Kathryn Mohr : Waiting Room

Kathryn Mohr was not put on this earth to make fun, bubbly party albums. The Oakland-based experimental musician keeps her dissonant, Gothic folk music firmly planted in the moss-covered forest floor. A place where the sun never penetrates, leaving the ground forever damp and the air thick with the scent of fungi, wet tree bark, and decomposition.

Kathryn Mohr’s debut, the weird and disquieting Waiting Room, is perfectly comfortable on record label The Flenser. Much like that California-based record label’s roster, Mohr’s music is eerie and despondent. Sparsely filled out with acoustic guitar, keys, Kathryn’s own ghostly distant vocals, and field recordings that were created in Iceland where Mohr recorded the album at a former fish packing plant, now an artist retreat. The isolation of the landscape – along with its never ending days of summer and perpetual nights of winter – come through easily in the aged-sounding songs.
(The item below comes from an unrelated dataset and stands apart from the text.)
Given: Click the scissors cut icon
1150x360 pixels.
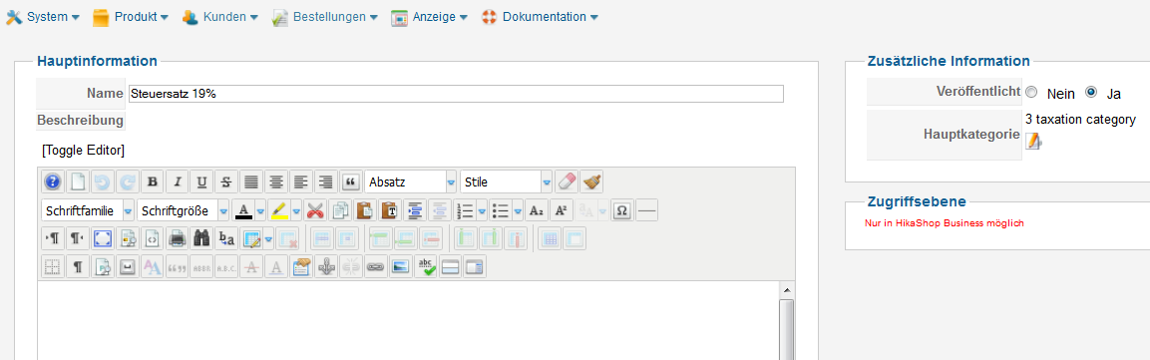Looking at the screenshot, I should (315, 211).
For the most part Waiting Room sounds and feels like someone speaking in their sleep, revealing subconscious thoughts and repressed memories. Through a filter of gauze and transistor radio-quality fidelity, songs like “Diver” and “Rated” buoy in a sea of discontent. The field recordings add a touch of lost in Mother Nature which makes them all the more pained. I can hear bits of PJ Harvey and even Siouxsie Sioux in the naked delivery. If there were drums and bass on a song like “Elevator” I could see it making the rounds on college radio back in the 90s.

There are moments of earworm hookiness, like on the blues-infused “Petrified”, especially in Mohr’s vocal delivery. And “Take It” would have sounded right at home on Hole’s Live Through This. I do hear a lot of young Courtney Love in the distorted guitar attack and wailing vocal delivery.

“Prove It” loses the layer of sonic grime and comes out as a melancholy piano ballad. Part Tori Amos, The Knife, and Bjork, all rolled into an out-of-tune, boozy piano piece. Album closer “Waiting Room” isn’t a Fugazi cover, but its accordian and somber feel is the perfect end to this darkly-lit record.

There’s a lot to digest on Kathryn Mohr’s Waiting Room. It’s not going to fit everyone’s musical appetite, but for those willing to step into the darkness with Mohr these songs will grow. Much like that moss on the forest floor.